Eid Animal Sacrifices Witness a Slighter Fall than Last Year

Expectations of a Reduction in Local Animal Wealth Due to the Spread of Screw-Worm Fly

A number of goat raisers expected that the Eid Al-Adha this year will witness a drop in the quantity of the local animal wealth due to the spread of the screw-worm fly (also known as myiasis) in a number of the republic’s provinces. This disease has been recently detected in the Al-Qafr, Al-Udain, Hazm Al-Udain, Far’ Al-Udain, Hubaish, Dhi Al-Sufal, Ibb and Al-Sayyani directorates.

Reports of the field survey results affirmed that the number of districts and villages infected with the screw-worm fly have reached 63 districts and 515 villages.

2,426 animals have infected with the screw-worm fly disease and of those 2,409 were treated.

The Ministry of Agriculture and Irrigation (MAI) is currently carrying out an awareness and guidance campaign for animal wealth raisers to provide them with information on the treatment mechanism, methods for treating animals and preventing infections of screw-worm fly disease.

Eid Al-Adha is only a few days away and the markets in the capital secretariat as well in in the rest of the provinces throughout Yemen will become crowded with various animals bought by citizens for the Eid sacrifice.

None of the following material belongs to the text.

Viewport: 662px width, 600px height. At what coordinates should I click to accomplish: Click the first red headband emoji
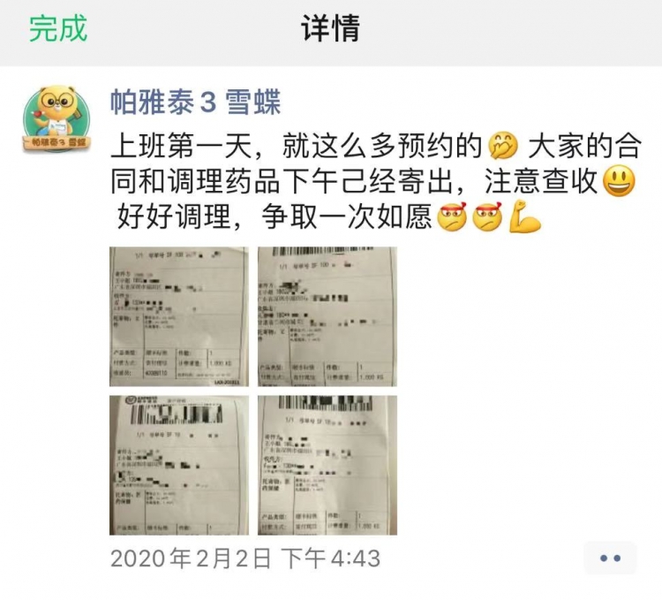[x=452, y=216]
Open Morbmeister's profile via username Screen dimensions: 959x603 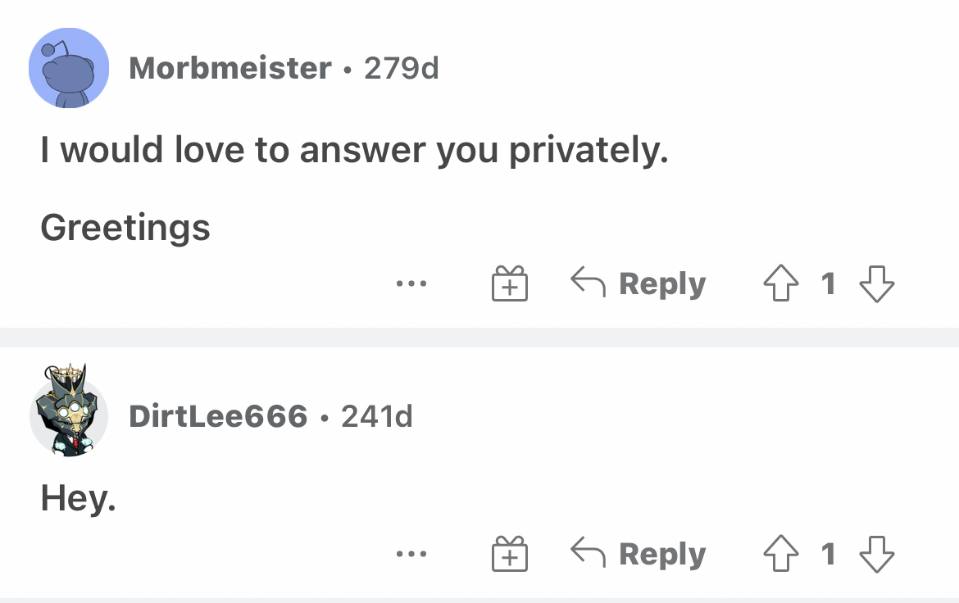(x=230, y=68)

National Yemen newspaper visited one of the most important animal markets, Noqom Market, and found that the demand for animals is still not as high as last year. When we asked about the reason, Mr. Ali Al-Mujahed, an animal trader, said, “We expect a good turnout by citizens in the coming days, however, not as before.” He said that the prices of animals vary from one market to another and from one province to another, according to the income per capita and depending on the whether or not lucrative jobs exist within the province. In some areas people are keen on buying a sacrifice for the Eid and they often compete and brag about it. Others share buying big, fat, local oxen, while others who can’t afford such things resort to buying meat by the kilo, he said.

According to our observations in the market, we have found that the average price for imported goats ranges between 17 and 18 thousand riyals, compared to 25 thousand riyals last year. The local goats’ prices range between 22 and 23 thousand riyals, while they had ranged between 35 and 40 thousand the year before. The fattened calves’ prices range between 160 and 200 thousand riyals, while last year they amounted to almost 250 thousand riyals. The local young calves’ prices range between 120 and 140 thousand riyals, while the big oxen’s prices reach up to 300 thousand riyals.